The world can be a scary place. As a mom, I wish that I could put my kids in a bubble sometimes and protect them from all the bad things. Unfortunately, that’s not an option, nor is it the right thing to do. Aside from plastic bubbles not having great ventilation, it’s our job as parents, caregivers, and family members to help the kids in our lives understand tough subjects. But we can also help to make the world seem less scary, and to give them ideas of ways they can help and make the world a better place. (I think for a lot of kids, having an actionable task really helps.)
In the past few weeks, we’ve been having discussions about some tough subjects. One specific subject (9/11) and then the more global subjects of how people treat each other. I’m not going to get political in this post, so no worries! But I think we can all relate to finding it difficult when our young children ask really hard questions. We’ve discussed bullying, racism, and equality, to name a few. None of those are easy to talk about, but they are important. It’s a bit heartbreaking to watch my kids discover that the world can be a scary place, and that not everyone is as accepting, loving, and kind as they are.
My 8-year-old found out about 9/11 recently, so we’ve had quite a few discussions about that event lately, and that really spurred my search for some of these books. The books I’m talking about this week have been extremely helpful in offering concrete stories about 9/11, as well as showing ways in which we can all “look for the helpers” in the scariest situations.
I think books, in addition to open family discussions, can be so helpful for kids when it comes to understanding big topics. I’d like to highlight the books that we found the most informative and helpful with our kids, for several tough subjects. Today’s post focuses mainly on 9/11 books (which are pretty hard to find for younger kids), but some of them may be helpful for you! Let me know how you approach difficult subjects with your kids, and what books you’ve found that might be helpful.
My 8-year-old loves the I Survived series, so this was the first place I looked to find a more tangible way for him to read about 9/11. I was so happy to see there is one, and so was he! It’s about a middle grade boy who ends up in Manhattan on 9/11 (he skips school to visit his dad’s firefighter friend), and the events are seen through his eyes. This was incredible helpful, since it’s from a kid’s perspective, and it’s not graphic at all. While I do not believe in banning books for kids, when it comes to something like this, I think it’s important to find age-appropriate books, and this one is great for 8 and up!
My 8-year-old was particularly interested in this one because he had a lot of questions about the people who helped that day, and we always talk about how people can help with terrible things happen, whether it’s a natural disaster or otherwise. This is 10 stories from first responders, military officials, and the story of United Flight 93. The stories are not sugar coated, and some of them are a bit more graphic, so if you have a younger kid, you might want to read this with them or just pick a few of the stories to read aloud. It’s a fantastic way to show how real-life heroes help in tough situations.

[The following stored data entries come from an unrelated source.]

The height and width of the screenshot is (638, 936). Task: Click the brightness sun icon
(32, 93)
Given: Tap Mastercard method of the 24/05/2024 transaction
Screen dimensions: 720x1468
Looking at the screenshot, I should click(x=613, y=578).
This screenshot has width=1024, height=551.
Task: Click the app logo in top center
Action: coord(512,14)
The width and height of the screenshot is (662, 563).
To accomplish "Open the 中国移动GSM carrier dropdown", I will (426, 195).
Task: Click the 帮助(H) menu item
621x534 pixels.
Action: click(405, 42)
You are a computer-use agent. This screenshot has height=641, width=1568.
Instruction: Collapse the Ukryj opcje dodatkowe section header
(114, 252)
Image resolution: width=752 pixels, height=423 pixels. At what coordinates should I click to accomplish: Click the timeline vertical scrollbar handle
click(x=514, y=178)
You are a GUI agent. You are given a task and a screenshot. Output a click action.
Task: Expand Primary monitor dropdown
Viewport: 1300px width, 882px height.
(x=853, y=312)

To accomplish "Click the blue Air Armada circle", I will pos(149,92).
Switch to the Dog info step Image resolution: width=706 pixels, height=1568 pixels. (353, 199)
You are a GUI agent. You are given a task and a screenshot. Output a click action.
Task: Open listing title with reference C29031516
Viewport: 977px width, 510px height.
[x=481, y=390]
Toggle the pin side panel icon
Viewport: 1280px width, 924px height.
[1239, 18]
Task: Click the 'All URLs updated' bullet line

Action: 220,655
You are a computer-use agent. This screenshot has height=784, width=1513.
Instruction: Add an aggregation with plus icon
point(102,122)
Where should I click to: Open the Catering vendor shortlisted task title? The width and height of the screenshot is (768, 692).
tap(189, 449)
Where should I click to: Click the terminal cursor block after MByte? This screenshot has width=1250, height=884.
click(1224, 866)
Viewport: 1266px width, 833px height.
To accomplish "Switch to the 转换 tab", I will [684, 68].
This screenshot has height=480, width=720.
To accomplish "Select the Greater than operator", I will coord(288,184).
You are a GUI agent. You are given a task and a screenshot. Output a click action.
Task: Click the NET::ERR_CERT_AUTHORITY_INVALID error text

This book was recommended to me by Bethany at Mom of Wild Things. I love this one because it is a picture book for all ages, and it focuses on what happens after a disaster. Like, way after. This book, which is beautifully illustrated, tells the story of how a steel beam from the World Trade Center was removed from the rubble and remade into the bow of a navy ship called the USS New York. That in itself is amazing. But the story goes on-the USS New York ended up housing shipbuilders who lost their homes after Katrina, and it continues to work in the ocean today. This is the best book I’ve seen for all ages that shows how good things can come out of the worst situations, with the concrete story of taking a steel beam that might have just been trashed and turning it into a massive navy ship. I highly recommend this one.
Kate at The Loud Library Lady recommended this to me, and it is the most gentle, wonderful book. This one is not about a specific event, but about a little girl who sees scary things on the news and how her parents take her out into the community to show her that not everyone is scary. It focuses on how we can all make a difference in the world, even if it’s something as small as being kind to a new friend or saying hello to everyone, even if those people don’t look like we do. This is a quietly powerful book, and I teared up reading it. I’m very glad it’s in our collection now.
I absolutely love this book, and we’ve had it for awhile. While it does not deal with disasters or scary subjects, it does show kids what it means to be kind to others (filling up their buckets, and by extension your own) and what it does when you’re mean to others for whatever reason (empties everyone’s buckets). I think this goes hand in hand with the other books, because it shows kids a tangible way to bring kindness into the world and make a difference, no matter how small. And for my kids at least, when we read it, they really do think more about how they act (especially with each other…) and what kind of people they want to be in the world. It’s also a great way to open discussions about what they can do at school if they see others not being kind or see someone who needs extra kindness.